======== Text extract ========

Extract HTML from Rich Text Content Control & Nested Date Plain Text SDT in Word Document using Java

Hi,

I am trying to extract html from rich text content control (Structured Document Tag). I use the following code snippet to extract the information :

std.toString(SaveFormat.HTML)

But the html returned does not contain information about the nested control control (std type like date , plain text).

I want to extract the complete html information in the rich text content control.

We are really struck at this as it impacts multiple use cases.

Thanks

@saurabh.arora,

Please ZIP and upload your sample input Word document you want to extract HTML representation of here for testing. We will then investigate the scenario on our end and provide you more information.

Hi,

Thanks for the reply.

======== Items ========

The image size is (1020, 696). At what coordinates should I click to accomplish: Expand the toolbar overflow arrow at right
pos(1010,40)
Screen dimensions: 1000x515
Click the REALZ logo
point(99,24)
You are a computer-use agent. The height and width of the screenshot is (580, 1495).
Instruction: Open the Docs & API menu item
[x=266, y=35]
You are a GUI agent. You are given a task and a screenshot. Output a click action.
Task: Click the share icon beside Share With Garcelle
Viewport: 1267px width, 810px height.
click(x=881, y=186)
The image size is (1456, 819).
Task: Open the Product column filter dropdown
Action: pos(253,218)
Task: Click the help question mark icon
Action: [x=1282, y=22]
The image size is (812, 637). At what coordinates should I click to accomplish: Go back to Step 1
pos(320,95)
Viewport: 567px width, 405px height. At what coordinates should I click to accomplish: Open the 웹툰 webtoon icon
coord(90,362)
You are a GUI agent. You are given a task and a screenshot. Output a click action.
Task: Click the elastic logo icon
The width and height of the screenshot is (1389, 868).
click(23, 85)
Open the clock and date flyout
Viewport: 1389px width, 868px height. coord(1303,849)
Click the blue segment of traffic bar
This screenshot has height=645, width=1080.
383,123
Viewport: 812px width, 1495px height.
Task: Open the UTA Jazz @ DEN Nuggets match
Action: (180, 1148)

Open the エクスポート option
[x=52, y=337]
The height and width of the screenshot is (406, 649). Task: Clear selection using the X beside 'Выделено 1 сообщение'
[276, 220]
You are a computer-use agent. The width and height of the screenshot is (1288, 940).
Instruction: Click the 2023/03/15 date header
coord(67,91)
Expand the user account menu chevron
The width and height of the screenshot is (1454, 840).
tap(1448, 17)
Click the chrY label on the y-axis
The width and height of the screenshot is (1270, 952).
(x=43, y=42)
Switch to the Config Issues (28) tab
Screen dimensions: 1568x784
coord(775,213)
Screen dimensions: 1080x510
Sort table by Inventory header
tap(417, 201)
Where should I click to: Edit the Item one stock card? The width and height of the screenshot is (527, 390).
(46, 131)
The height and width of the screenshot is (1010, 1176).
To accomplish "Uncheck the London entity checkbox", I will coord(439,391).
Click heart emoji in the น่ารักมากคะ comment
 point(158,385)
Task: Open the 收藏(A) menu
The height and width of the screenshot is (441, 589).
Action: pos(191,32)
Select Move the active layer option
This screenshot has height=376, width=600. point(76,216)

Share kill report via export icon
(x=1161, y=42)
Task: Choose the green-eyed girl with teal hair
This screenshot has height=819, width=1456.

========

◆ **Task 1**: Return the forum thread on extracting HTML from a Word content control word for word.
◆ **Task 2**: Retype the lines of the listing from the one holding "Task: Open the 收藏(A) menu" through the end of the listing, inclusive, without any changes.
The forum thread and the listing are unrelated material.

◆ **Expected answer 1**:
Extract HTML from Rich Text Content Control & Nested Date Plain Text SDT in Word Document using Java

Hi,

I am trying to extract html from rich text content control (Structured Document Tag). I use the following code snippet to extract the information :

std.toString(SaveFormat.HTML)

But the html returned does not contain information about the nested control control (std type like date , plain text).

I want to extract the complete html information in the rich text content control.

We are really struck at this as it impacts multiple use cases.

Thanks

@saurabh.arora,

Please ZIP and upload your sample input Word document you want to extract HTML representation of here for testing. We will then investigate the scenario on our end and provide you more information.

Hi,

Thanks for the reply.

◆ **Expected answer 2**:
Task: Open the 收藏(A) menu
The height and width of the screenshot is (441, 589).
Action: pos(191,32)
Select Move the active layer option
This screenshot has height=376, width=600. point(76,216)

Share kill report via export icon
(x=1161, y=42)
Task: Choose the green-eyed girl with teal hair
This screenshot has height=819, width=1456.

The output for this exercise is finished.